Manusia
oleh Tuhan Yang Maha Kuasa diberi kemampuan akal, perasaan dan indera agar bisa
membedakan benar dan salah, baik dan buruk, indah dan jelek.
Kemampuan-kemampuan
tersebut akan mengarahkan dan memimbing manusia dalam kehidupannya. Kemampuan
tersebut juga menjadikan manusia menjadi makhluk yang memiliki kebebasan untuk
menentukan pilihan tindakannya.
Oleh
karena kebebasan yang dimiliki oleh manusia itulah maka muncul konsep tentang
tanggung jawab. Kebebasan yang bertanggung jawab itu juga merupakan bagian dari
hak asasi manusia yang secara kodrati merupakan anugerah dari Tuhan Yang Maha
Esa. Pengingkaran akan kebebasan berarti pengingkaran pada martabat manusia.

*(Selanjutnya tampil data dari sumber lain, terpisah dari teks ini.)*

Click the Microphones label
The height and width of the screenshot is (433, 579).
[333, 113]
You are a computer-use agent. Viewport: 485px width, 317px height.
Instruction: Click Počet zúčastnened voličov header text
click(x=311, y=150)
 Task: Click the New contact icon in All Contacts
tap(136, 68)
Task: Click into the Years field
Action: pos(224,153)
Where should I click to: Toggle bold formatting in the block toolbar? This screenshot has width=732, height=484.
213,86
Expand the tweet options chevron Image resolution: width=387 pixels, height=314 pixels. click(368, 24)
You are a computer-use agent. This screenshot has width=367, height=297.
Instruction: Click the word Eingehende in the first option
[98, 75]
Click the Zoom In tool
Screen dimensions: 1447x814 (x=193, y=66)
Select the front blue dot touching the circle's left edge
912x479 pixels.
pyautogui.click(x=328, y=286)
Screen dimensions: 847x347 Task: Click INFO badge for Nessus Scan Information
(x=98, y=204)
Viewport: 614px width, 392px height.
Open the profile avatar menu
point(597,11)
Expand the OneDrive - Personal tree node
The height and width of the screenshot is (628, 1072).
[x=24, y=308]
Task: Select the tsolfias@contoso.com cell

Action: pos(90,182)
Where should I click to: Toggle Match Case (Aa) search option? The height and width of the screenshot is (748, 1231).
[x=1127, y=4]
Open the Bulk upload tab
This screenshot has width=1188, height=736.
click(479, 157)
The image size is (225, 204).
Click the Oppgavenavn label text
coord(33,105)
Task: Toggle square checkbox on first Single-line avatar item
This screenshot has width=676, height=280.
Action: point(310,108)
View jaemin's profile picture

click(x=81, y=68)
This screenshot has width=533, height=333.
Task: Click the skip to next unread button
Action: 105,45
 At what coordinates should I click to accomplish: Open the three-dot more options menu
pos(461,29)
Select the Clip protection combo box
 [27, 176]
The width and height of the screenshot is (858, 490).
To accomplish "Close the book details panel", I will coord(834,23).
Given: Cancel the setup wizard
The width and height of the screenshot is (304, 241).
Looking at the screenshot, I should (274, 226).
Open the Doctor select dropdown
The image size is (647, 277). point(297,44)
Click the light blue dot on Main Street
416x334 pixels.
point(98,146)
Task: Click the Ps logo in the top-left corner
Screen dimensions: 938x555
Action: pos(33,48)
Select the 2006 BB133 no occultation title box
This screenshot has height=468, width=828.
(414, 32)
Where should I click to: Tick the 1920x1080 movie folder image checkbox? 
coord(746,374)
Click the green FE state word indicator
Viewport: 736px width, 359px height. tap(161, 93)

Oleh karena itu, semua orang termasuk negara, pemerintah dan organisasi wajib
kiranya mengakui hak asasi manusia. Hak asasi bisa menjadi titik tolak dan
tujuan dalam penyelenggaraan kehidupan bermasyarakat, berbangsa dan bernegara
(Bakry, 2009: 228).
Sebelum
berbicara tentang hak dan kewajiban negara dan warga negara menurut UUD 1945
perlu kiranya meninjau sedikit perkembangan hak asasi manusia di Indonesia.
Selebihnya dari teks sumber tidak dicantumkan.